Ping Wu, Yicheng Yu, Xujie Zhang, Siwei Lou, Jinfeng Gao, Qian Zhang, Chunjie Yang

Published: 01 Jan 2025, Last Modified: 07 Jan 2026IEEE Internet of Things JournalEveryoneRevisionsCC BY-SA 4.0
Abstract: The Industrial Internet of Things (IIoT) has become a crucial infrastructure in the process industry, particularly in the era of Industry 4.0. Ensuring operational safety in industrial processes necessitates fault detection techniques, which play a pivotal role in IIoT systems. These systems continuously collect high-dimensional process data, which often exhibit dynamic behavior due to the inherent complexity of industrial operations. Consequently, the dynamic characteristics of such data pose significant challenges for fault detection. As a powerful dimensionality reduction technique, Dynamical Component Analysis (DyCA) decomposes multivariate measurements of a dynamical system into a deterministic component which can be described by a system of differential equations and independent noise components.
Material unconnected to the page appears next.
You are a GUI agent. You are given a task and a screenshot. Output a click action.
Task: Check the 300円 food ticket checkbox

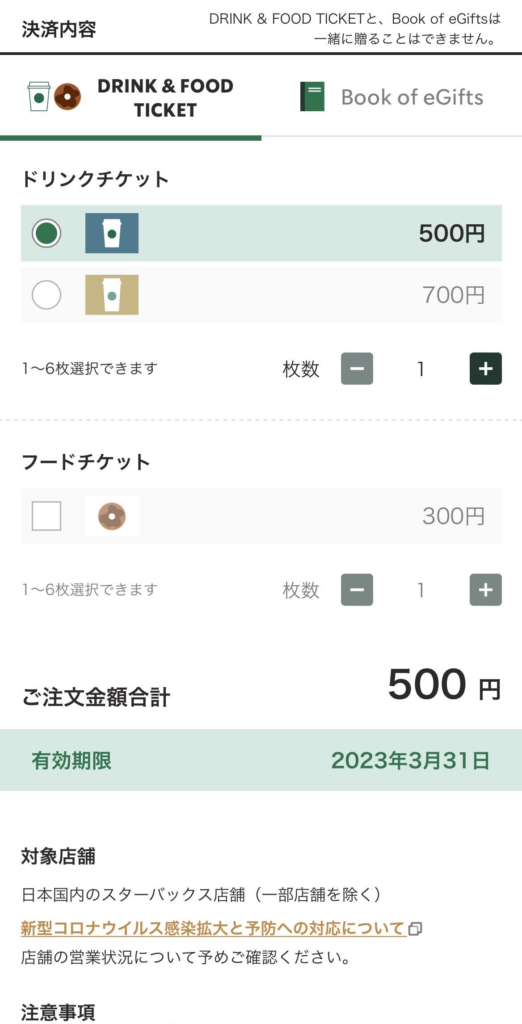click(46, 516)
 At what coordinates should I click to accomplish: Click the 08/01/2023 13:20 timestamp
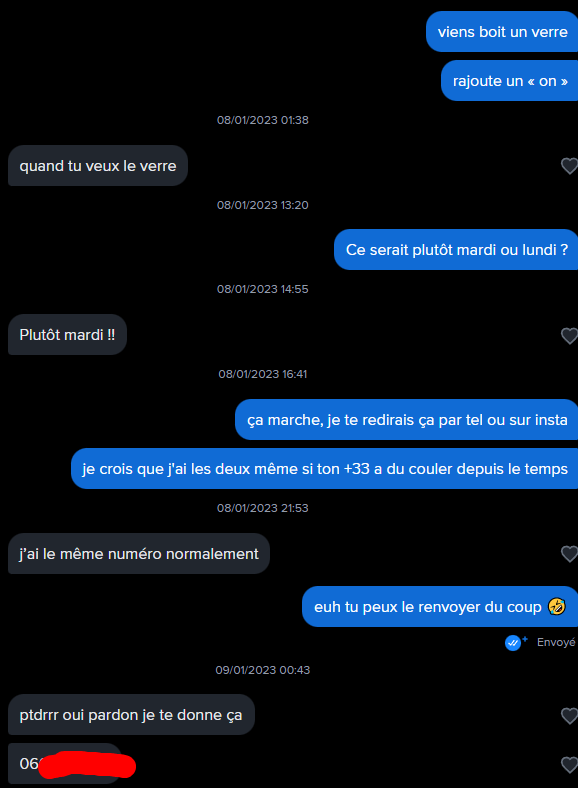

DyCA incorporates the covariance matrices of both the signals, and their derivative, as well as their cross-correlation. By doing so, it identifies a low-dimensional subspace that minimizes the error in the underlying ordinary differential equations. The DyCA components are estimated to capture low-dimensional trajectories that characterize the process dynamics. This study proposes a novel data-driven fault detection method based on dynamical component analysis for dynamic processes. Leveraging these DyCA components that represent the low-dimensional trajectories to describe the process dynamics, Hotelling’s T2 and Square Prediction Error (SPE) statistics are utilized as monitoring metrics for fault detection. Case studies on the widely utilized Tennessee Eastman process benchmark and a real-world blast furnace ironmaking process are conducted to demonstrate the effectiveness and capability of the proposed DyCA based fault detection method, comparing its performance with other relevant methods.